We started discussing the concept of ‘diasporas’ since she was part of an Indian diaspora to Texas; no one planned it. Plano is now a majority of people born in India. Our JSOM business school is filled with Indian students in Data Analytics (setting up start up companies on line back in India).
Swati recommends the author Jhumpa Lahiri Ashu Rani to me, details at end of this blog. I learned the term “diasporic writings”
But
The number of Indian students in our university is now dropping. Maybe the phenomenon was caused by the Covid 19 pandemic, and Texas dealt with the pandemic better than India; so Indian middle class parents sent their juniors to UTDallas. Or ? what causes and or cancel’s diasporas ( waves of migration). I am sure there is a huge literature.
As a founding co-member of our Center for Emergence Studies, it occurs to me that waves of diasporas are one way that things emerge in our societies. I need to read up on it.
I wrote previously on A Hybrid Professional’s duty to Migrant Ancestors:
Where I recounted how one side of my family had diaspora ’ed back and from Bohemia, now the Czech republic, to Texas and back again.
We live in a Texan culture where immigrants are vipers and to be killed at the border or inside.

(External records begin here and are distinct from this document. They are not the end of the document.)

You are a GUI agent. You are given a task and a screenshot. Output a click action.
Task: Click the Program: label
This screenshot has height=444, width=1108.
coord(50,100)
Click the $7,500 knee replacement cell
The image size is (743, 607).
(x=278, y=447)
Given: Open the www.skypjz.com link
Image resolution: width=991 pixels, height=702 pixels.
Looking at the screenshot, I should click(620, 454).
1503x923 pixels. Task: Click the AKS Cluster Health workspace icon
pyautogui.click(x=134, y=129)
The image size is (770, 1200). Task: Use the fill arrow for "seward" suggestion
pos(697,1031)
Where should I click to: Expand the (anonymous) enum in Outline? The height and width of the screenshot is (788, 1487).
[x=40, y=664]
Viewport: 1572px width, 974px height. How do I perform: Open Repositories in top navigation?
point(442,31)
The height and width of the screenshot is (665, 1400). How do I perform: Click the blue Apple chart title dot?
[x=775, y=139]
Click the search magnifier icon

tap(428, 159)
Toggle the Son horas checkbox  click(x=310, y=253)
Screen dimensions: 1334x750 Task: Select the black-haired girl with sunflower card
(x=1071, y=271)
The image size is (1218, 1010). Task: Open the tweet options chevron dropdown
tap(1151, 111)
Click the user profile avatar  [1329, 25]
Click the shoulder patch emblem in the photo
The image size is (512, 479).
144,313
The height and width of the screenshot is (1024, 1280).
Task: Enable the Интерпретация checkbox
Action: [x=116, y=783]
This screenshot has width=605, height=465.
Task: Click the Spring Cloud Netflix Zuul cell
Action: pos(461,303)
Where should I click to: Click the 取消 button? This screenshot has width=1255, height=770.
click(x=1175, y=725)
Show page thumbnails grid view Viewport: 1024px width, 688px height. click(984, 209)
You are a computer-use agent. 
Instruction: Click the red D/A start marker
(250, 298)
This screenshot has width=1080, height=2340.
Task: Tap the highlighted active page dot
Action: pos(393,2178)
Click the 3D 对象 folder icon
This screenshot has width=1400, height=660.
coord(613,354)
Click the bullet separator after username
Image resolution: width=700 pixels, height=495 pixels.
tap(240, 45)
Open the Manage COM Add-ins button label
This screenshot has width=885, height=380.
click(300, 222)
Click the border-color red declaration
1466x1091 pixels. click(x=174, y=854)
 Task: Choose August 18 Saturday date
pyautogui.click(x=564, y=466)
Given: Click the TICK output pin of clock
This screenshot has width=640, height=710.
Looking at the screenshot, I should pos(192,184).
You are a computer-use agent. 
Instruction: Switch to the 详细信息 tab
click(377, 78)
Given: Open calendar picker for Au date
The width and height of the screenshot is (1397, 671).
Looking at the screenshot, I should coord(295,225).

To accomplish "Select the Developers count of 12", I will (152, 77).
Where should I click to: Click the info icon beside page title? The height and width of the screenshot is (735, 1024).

So lets leave it at that, for now. Problematic Identity in the diasporic writings of Jhumpa Lahiri Ashu Rani and Dr. Garima DOI: https://doi.org/10.33545/26648717.2022.v4.i2a.87 Abstract In this paper, Jhumpa Lahiri’s novel The Namesake’s characters of Indian descent and immigrants in the United States are examined in relation to their name problems, sense of identity, and sense of belonging. Jhumpa Lahiri’s novel The Namesake is a poignant portrayal of the struggles of the BengaliAmerican diaspora, as well as the complexities of identity and belonging that arise as a result of displacement. Through the lens of the Ganguli family, Lahiri explores how their experiences of migration and adaptation in the United States affect their sense of self and their connection to their cultural heritage. The Namesake is the idea of a problematic identity, which arises when individuals in the diaspora are caught between two cultures and struggle to reconcile their cultural heritage with the demands and expectations of their new environment. Through her depiction of these characters and their experiences, Lahiri highlights the challenges of navigating multiple cultural identities and the tensions that can arise as a result. She also shows how these challenges can lead to a sense of alienation and dislocation, as well as a profound longing for connection and a sense of belonging.